Platypuses just got weirder.
As if a mammal that lays eggs, senses electricity with its bill and fluoresces isn’t enough of a headscratcher, now it appears platypuses also share a feature with birds. Tiny pigment-filled packets in the mammals’ hair are hollow — a trait previously thought to be found only in avian feathers, researchers report March 17 in Biology Letters.
Scientists have “never, ever seen anything like this before,” says biologist Jessica Dobson of Ghent University in Belgium.
Dobson was comparing the pigment-filled packets, called melanosomes, inside the hair of several mammal species when her Ph.D. supervisor, Liliana D’Alba, noticed the platypus oddity. Typically, mammals’ melanosomes are solid, and those of birds can be hollow, but seeing a platypus with hollow melanosomes led Dobson to dig deeper.
She next used an electron microscope to examine melanosomes from hair across the bodies of 12 platypuses. Then, she looked at melanosomes from echidnas — platypuses’ closest relatives — and from several species of marsupials, the group that includes wombats and possums. Hollow melanosomes didn’t show up in echidnas or marsupials. They also didn’t appear in any of the mammal species that Dobson had already documented for her other project. Combined with the new animals, the data represent 126 species of mammals.

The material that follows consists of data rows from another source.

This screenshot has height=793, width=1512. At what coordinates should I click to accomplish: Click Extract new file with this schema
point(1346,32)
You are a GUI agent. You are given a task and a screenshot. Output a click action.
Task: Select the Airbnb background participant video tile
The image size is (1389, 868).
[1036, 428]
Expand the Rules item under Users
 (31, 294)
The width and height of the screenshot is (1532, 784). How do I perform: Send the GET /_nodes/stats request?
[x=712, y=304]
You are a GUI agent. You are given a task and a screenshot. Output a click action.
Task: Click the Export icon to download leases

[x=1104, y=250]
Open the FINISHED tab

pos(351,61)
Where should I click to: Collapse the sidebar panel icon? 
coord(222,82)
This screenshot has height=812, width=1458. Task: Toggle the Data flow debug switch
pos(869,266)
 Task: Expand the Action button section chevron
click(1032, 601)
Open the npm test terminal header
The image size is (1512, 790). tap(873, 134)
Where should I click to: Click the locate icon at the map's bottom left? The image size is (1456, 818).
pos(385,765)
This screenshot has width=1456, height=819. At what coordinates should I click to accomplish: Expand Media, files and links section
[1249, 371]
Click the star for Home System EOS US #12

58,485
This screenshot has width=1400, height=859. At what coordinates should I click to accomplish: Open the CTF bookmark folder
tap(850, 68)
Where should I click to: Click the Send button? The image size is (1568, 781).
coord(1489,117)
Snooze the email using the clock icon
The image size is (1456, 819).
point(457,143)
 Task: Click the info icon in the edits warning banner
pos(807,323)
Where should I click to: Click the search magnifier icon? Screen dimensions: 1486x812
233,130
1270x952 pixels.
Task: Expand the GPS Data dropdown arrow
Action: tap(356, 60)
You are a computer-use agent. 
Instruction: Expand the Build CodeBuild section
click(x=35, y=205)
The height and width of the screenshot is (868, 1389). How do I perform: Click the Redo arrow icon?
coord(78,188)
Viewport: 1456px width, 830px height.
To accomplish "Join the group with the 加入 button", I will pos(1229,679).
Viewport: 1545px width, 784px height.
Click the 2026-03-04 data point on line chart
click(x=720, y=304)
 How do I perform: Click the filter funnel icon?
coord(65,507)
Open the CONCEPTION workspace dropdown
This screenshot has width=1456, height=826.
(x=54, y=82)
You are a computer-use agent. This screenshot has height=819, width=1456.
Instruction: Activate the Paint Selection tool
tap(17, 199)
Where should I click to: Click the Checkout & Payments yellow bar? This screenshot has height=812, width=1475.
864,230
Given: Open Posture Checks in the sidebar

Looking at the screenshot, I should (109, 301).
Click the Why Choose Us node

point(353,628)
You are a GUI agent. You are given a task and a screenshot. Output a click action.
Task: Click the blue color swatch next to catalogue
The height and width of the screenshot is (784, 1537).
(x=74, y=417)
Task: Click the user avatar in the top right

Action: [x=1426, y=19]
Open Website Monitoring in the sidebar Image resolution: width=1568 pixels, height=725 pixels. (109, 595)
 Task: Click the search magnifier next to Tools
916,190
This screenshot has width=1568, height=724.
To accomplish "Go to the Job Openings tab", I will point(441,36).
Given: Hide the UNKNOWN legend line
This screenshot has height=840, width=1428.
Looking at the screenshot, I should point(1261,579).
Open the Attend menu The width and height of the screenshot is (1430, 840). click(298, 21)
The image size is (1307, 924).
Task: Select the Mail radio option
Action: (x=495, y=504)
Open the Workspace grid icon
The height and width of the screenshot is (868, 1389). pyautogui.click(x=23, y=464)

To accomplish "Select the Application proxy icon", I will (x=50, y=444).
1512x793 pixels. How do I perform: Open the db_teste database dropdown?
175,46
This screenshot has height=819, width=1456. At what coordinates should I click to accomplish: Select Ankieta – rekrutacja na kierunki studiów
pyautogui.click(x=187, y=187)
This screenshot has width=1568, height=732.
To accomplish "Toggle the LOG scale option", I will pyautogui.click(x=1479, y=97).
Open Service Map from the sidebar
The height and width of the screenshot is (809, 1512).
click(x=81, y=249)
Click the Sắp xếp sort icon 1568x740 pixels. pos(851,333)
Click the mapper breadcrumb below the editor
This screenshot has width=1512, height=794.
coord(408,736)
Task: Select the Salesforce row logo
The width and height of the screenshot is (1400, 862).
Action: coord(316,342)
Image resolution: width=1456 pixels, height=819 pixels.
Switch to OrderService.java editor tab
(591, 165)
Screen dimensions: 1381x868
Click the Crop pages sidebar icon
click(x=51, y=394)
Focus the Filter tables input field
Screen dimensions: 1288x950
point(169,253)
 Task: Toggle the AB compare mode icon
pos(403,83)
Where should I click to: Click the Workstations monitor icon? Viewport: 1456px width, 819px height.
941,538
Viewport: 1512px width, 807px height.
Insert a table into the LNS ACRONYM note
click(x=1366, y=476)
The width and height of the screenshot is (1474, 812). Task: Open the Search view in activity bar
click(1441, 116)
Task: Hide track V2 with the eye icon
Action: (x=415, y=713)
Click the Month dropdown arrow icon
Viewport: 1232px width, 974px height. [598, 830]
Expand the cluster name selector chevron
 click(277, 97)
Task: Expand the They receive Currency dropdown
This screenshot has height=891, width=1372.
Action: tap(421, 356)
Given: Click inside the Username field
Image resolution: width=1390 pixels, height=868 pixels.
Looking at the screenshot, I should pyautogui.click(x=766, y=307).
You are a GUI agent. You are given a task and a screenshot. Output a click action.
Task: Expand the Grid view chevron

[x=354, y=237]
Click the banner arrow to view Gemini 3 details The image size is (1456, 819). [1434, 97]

Dobson also extracted melanin pigments from platypus hair to compare their chemical composition with the pigments of other mammals. Although platypus melanosomes are round in shape, the melanin they contain looks more like that often found in elongated melanosomes, producing darker colors such as browns and blacks. Lighter reds and yellows are typically associated with spherical melanosomes. The round, hollow combination is also unique. In birds with hollow melanosomes, the structures are always rodlike.
“It just keeps getting cooler,” Dobson says.
The discovery grows even more puzzling: In birds, the hollowness of melanosomes can contribute to the iridescent sheen of feathers. But platypuses aren’t iridescent. And mammals that are iridescent — such as certain rodents — have solid melanosomes. It’s unclear how platypuses benefit from having hollow melanosomes at all, the researchers say.
“My gut feeling is it’s nothing to do with color, it’s to do with some other lifestyle attribute,” says evolutionary ecologist Tim Caro of the University of Bristol in England, who was not involved in the work.
It’s possible that platypuses’ melanosomes are an adaptation related to an aquatic lifestyle, perhaps insulation, Dobson and her colleagues speculate. That could help explain why echidnas, as nonaquatic landlubbers, don’t share the trait with their water-loving relatives.
Looking at the melanosomes of other aquatic animals could therefore help answer some questions, Caro says, although he doesn’t think the trait will be repeated. Dobson also doubts any other mammals have hollow melanosomes. “I find it very, very unlikely that it wouldn’t have been found already.”